* YOUR INSTRUCTIONS: In the following listing, find the lines containing "pixels" and report them.
** ENTRIES SHOWN follows **
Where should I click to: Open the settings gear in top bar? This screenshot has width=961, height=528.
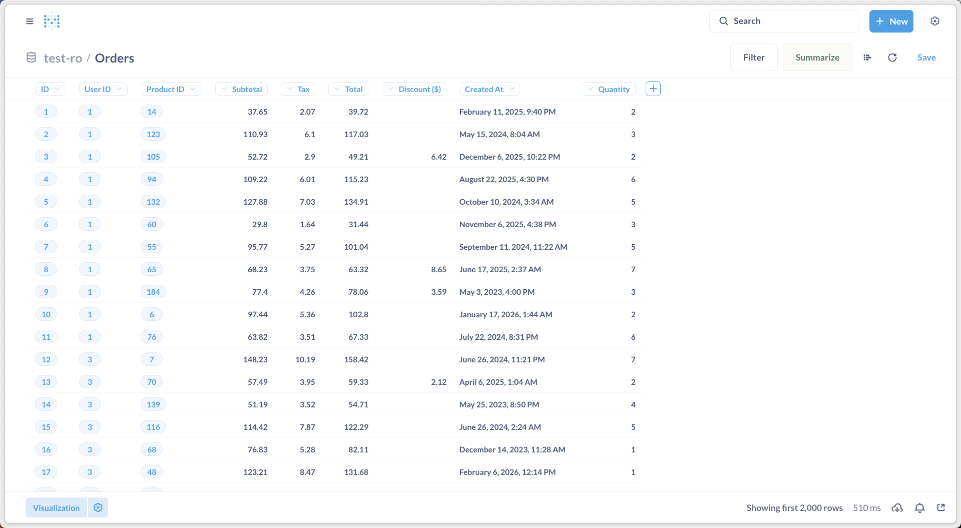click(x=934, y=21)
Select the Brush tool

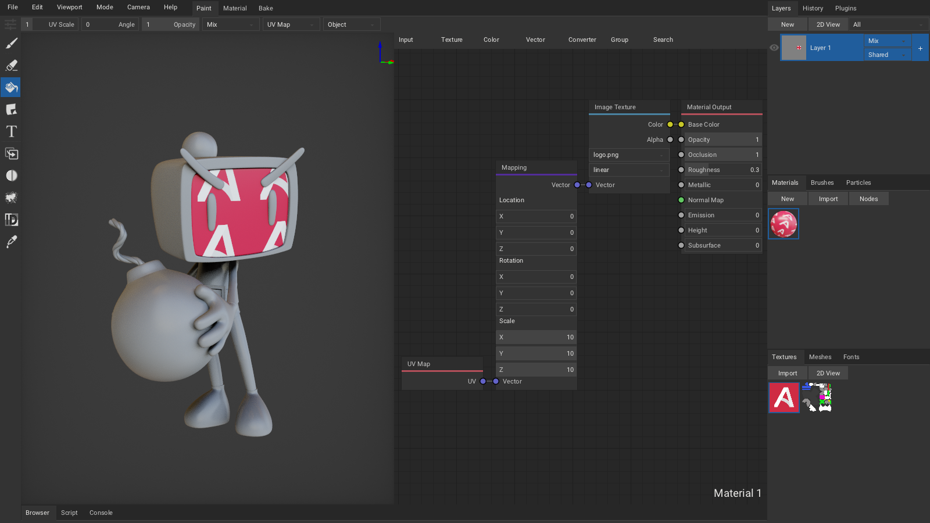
** End of ENTRIES SHOWN **
** ENTRIES SHOWN follows **
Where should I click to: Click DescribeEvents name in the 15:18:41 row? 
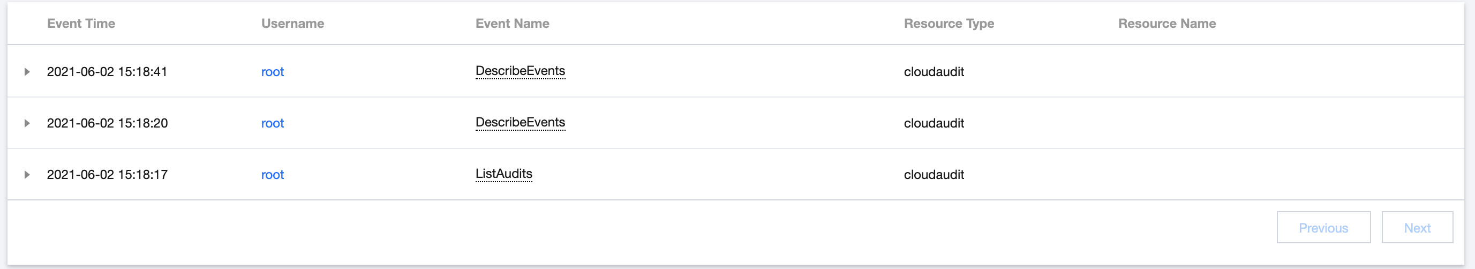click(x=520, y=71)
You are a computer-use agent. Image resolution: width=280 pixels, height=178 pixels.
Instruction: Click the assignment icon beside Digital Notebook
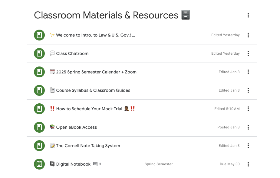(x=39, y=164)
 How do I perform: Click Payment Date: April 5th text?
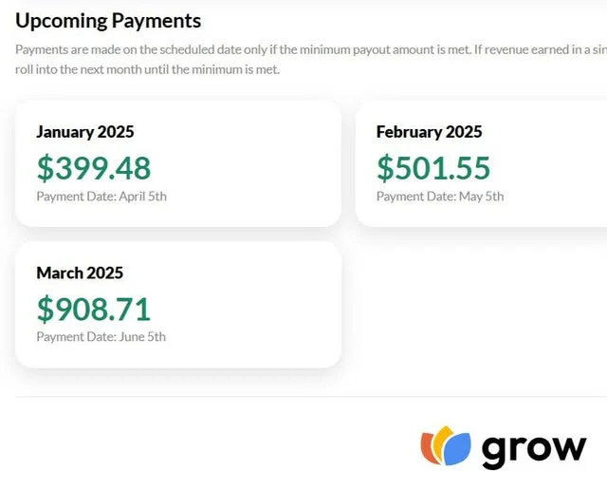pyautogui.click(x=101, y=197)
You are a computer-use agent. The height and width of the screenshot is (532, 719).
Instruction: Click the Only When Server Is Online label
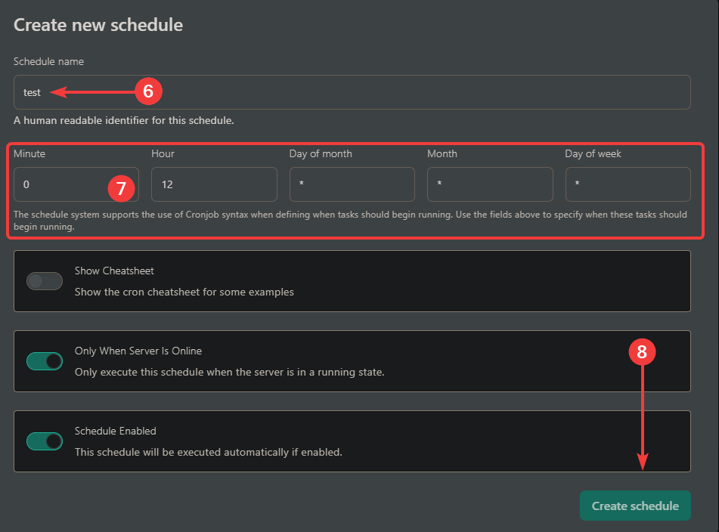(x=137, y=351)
** End of ENTRIES SHOWN **
** ENTRIES SHOWN follows **
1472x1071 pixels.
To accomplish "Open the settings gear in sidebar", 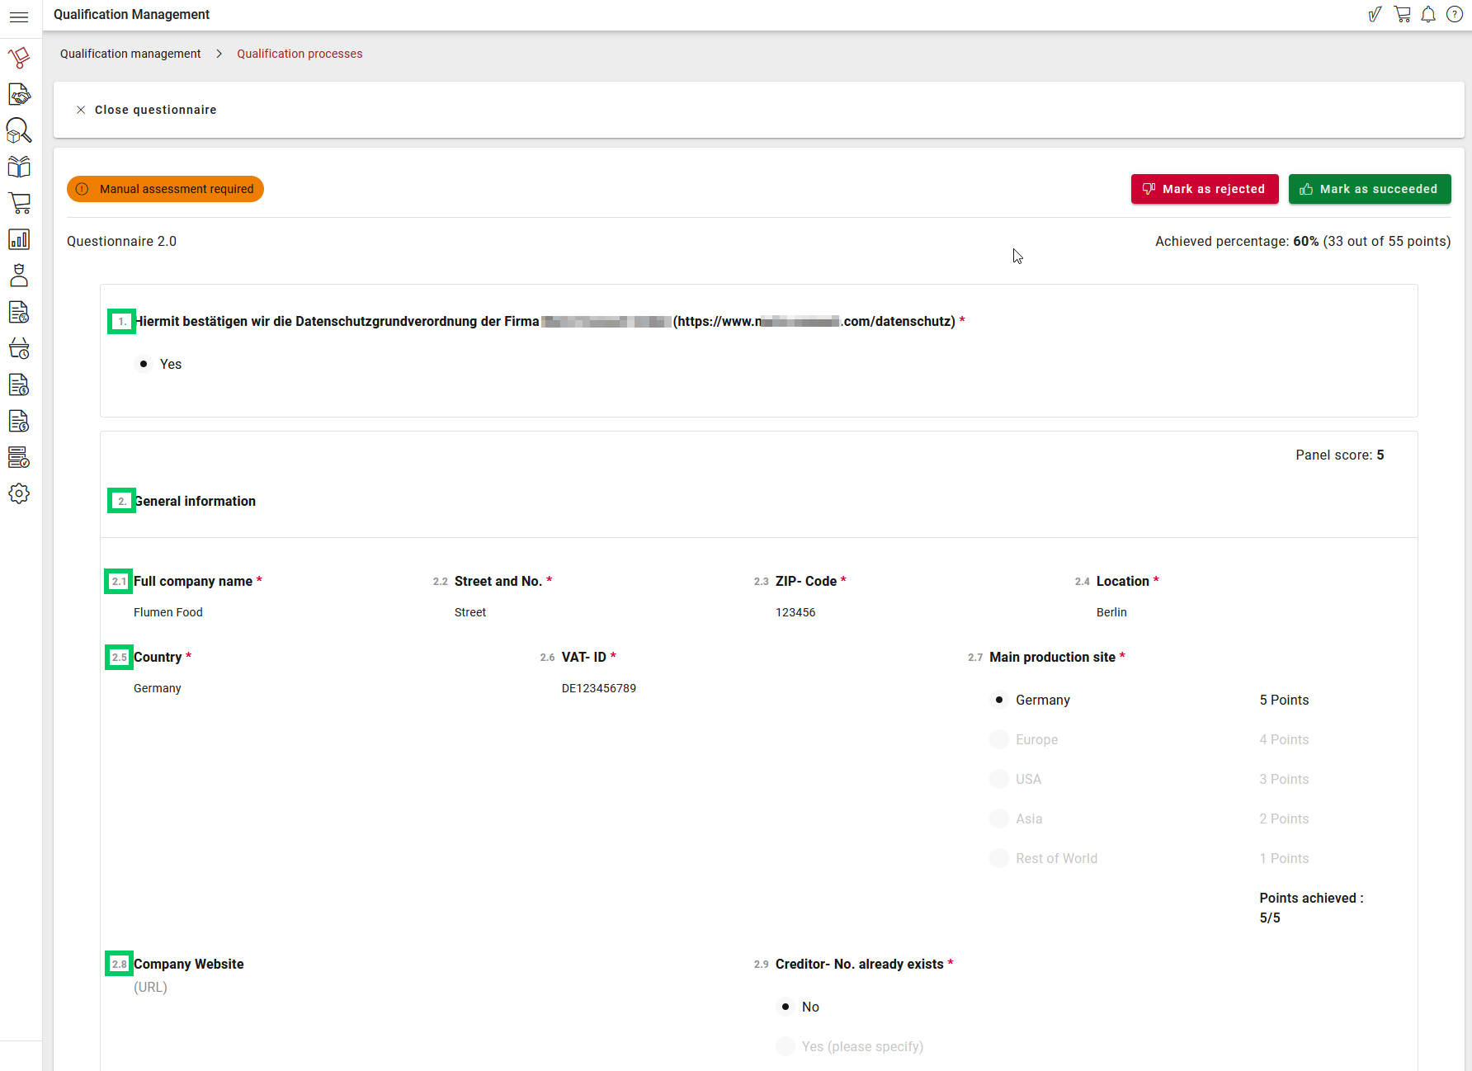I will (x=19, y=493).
** End of ENTRIES SHOWN **
* OUTPUT:
You are a computer-use agent. Image resolution: width=280 pixels, height=178 pixels.
1472x1071 pixels.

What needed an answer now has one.